2. The plate heat exchanger according to claim 1, wherein the edge channels (15) are formed to be S-shaped or multiple times S-shaped.

3. The plate heat exchanger according to claim 1, wherein the individual plates (1) within an inlet region (E) comprise guide blades (2) formed by stamped embossments protruding into the flow channel, wherein the guide blades (2) are formed in an arch shape with an inflow leg (21) aligned substantially parallel to the main flow direction and an outflow leg (22) aligned at an angle to the inflow leg (21), wherein the inflow legs (21) and the outflow legs (22) are arranged at an angle between 140 and 100 relative to each other.

4. The plate heat exchanger according to claim 3, wherein the inflow legs (21) and the outflow legs (22) are arranged at an angle between 135 and 112 relative to each other.

5. The plate heat exchanger according to claim 3, wherein the guide blades (2) of the inflow cross-sections (Z1, Z2) do not protrude beyond a longitudinal center of the individual plates (1), wherein the inflow legs (21) and the outflow legs (22) have identical lengths, and wherein the guide blades (2) are arranged at the same distance from the associated transverse edge (14a, 14b) of the respective individual plate (1).

6. The plate heat exchanger according to claim 3, wherein the inlet region is divided relative to a longitudinal center of the individual plates into a first region and a second region, wherein the first and second regions each have a peripheral contour and the peripheral contours are mirror-symmetrical to each other relative to the longitudinal center of the individual plates and wherein the guide blades are arranged only in the first region and not in the second region, wherein the profiling (31, 32) protrudes in the first region up to the guide blades (2) and the second region is free of the profiling.

7. The plate heat exchanger according to claim 3, wherein the guide blades (2) are completely stamped through so that the guide blades (2) rest without any gap against the adjacent individual plate (1).

8. The plate heat exchanger according to claim 7, wherein the guide blades (2) as spacers serve for supporting.

9. The plate heat exchanger according to claim 1, wherein the profiling (31, 32) has stamped knobs (31, 32).

10. The plate heat exchanger according to claim 9, wherein some of the stamped knobs (31, 32) are formed as spacers for adjacent individual plates (1).

Description

BRIEF DESCRIPTION OF THE DRAWINGS

(1) Further features and advantages of the invention arise from the following description by means of the figures.

(2) FIG. 1 shows a perspective view of a plate stack formed from a plurality of individual plates, wherein for a better overview, the guide blades and the profiling are not illustrated.

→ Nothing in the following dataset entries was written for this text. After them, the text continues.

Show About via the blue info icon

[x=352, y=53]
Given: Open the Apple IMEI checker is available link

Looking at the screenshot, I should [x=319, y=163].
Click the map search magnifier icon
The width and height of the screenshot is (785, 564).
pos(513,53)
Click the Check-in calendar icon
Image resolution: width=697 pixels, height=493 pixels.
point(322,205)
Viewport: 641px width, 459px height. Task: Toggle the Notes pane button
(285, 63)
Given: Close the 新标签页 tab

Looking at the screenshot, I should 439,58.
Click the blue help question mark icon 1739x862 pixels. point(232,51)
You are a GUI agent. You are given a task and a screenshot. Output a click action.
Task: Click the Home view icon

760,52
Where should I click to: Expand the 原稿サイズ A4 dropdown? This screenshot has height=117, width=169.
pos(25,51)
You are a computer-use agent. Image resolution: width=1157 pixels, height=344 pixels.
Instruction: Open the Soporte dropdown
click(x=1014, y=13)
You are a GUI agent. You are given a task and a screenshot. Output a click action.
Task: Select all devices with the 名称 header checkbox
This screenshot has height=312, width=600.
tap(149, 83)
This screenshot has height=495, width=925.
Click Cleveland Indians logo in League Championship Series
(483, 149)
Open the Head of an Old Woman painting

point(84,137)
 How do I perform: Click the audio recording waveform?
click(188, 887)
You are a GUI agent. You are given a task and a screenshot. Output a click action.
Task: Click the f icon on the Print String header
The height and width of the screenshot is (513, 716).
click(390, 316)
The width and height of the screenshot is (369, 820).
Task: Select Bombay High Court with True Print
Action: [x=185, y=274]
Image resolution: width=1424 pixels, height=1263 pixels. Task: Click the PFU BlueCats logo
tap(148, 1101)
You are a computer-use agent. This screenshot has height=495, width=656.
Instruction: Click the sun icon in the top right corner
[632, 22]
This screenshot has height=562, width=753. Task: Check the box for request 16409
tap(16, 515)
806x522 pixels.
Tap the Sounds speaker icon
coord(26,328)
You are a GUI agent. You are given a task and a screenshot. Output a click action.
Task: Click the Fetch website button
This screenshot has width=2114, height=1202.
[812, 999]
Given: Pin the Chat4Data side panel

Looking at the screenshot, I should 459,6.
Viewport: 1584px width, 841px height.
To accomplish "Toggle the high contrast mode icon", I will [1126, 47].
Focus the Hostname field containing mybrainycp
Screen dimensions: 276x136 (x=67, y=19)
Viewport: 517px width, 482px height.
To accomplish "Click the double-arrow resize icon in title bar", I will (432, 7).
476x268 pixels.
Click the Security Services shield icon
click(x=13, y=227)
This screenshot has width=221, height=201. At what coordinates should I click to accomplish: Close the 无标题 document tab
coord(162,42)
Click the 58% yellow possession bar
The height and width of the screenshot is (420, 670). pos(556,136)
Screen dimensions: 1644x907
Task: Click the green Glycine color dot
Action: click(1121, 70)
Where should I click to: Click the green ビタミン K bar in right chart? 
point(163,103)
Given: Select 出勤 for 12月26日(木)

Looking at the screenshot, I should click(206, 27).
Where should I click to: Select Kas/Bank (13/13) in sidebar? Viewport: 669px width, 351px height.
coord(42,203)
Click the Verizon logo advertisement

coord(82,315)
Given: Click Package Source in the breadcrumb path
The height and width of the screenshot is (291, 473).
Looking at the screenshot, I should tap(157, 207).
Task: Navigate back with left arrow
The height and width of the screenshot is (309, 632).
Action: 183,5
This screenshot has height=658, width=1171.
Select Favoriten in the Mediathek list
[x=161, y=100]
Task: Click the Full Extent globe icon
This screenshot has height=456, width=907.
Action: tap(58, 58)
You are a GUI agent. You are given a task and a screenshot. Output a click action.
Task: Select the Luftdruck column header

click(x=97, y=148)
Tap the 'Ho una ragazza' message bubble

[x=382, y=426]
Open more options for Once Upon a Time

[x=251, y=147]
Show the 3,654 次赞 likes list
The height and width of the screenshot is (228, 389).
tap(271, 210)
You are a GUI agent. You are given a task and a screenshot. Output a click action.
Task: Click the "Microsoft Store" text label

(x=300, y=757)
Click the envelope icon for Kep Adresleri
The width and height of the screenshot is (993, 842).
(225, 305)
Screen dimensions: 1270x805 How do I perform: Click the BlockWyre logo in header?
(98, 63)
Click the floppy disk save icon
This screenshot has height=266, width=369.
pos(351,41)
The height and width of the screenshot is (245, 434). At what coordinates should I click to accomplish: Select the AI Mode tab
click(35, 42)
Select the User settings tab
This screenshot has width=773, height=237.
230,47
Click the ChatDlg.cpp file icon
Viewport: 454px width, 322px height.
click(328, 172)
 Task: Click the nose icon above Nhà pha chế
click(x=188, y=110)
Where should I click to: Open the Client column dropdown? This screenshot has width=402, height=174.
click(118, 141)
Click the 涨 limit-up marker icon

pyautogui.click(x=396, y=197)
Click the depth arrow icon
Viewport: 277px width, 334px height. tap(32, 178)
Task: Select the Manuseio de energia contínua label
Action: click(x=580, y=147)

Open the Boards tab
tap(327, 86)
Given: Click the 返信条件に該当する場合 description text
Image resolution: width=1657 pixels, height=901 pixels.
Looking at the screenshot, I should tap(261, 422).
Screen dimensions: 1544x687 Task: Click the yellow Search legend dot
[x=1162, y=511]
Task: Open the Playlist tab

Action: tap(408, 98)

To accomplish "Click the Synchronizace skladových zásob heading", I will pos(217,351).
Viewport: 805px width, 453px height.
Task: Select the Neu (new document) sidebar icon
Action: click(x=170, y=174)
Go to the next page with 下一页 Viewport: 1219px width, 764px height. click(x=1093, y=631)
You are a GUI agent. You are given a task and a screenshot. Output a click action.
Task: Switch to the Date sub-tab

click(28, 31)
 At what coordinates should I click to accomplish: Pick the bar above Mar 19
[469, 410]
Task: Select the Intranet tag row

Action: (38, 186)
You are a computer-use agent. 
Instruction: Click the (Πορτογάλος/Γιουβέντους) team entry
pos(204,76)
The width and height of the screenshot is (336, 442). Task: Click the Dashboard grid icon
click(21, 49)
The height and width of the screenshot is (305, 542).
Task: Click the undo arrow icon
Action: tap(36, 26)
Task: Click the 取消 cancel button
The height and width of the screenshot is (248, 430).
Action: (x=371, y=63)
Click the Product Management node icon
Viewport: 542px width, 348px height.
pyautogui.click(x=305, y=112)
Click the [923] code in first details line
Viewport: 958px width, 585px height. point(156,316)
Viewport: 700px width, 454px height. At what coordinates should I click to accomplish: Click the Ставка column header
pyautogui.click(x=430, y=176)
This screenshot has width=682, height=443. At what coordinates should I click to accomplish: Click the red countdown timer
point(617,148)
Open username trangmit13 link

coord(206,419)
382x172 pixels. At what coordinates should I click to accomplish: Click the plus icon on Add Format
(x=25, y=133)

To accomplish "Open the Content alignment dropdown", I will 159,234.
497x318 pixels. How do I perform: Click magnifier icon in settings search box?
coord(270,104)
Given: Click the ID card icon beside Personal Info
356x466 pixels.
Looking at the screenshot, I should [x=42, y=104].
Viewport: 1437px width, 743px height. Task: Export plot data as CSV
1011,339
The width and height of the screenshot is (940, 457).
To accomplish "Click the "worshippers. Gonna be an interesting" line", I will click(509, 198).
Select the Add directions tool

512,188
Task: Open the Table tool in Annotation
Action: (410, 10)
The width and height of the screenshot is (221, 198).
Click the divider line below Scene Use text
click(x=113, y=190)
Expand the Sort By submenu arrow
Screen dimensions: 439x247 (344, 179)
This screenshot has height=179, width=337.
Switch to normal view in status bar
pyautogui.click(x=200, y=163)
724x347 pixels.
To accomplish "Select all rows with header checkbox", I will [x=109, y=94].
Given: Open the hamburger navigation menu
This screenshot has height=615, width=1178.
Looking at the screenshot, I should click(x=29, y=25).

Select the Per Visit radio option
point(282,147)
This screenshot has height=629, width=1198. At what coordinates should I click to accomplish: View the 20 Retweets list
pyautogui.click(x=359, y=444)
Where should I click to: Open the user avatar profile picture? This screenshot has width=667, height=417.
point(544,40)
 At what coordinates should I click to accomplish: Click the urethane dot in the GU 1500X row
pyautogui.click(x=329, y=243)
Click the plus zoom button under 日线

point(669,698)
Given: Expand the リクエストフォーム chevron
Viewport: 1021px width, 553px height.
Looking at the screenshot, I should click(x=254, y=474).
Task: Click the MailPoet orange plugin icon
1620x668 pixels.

(3) FIG. 2a shows a top view of an individual plate with guide blades and indicated profiling.

(4) FIG. 2b shows a perspective view of a plate stack formed according to FIG. 2a from a plurality of individual plates.

(5) FIG. 3 shows an enlarged detailed illustration of an S-shaped edge channel.

(6) FIG. 4a shows a sectional view according to section A of the S-shaped edge channel.

(7) FIG. 4b shows a sectional view according to section B of the S-shaped edge channel.

(8) FIG. 4c shows a sectional view according to section C of the S-shaped edge channel.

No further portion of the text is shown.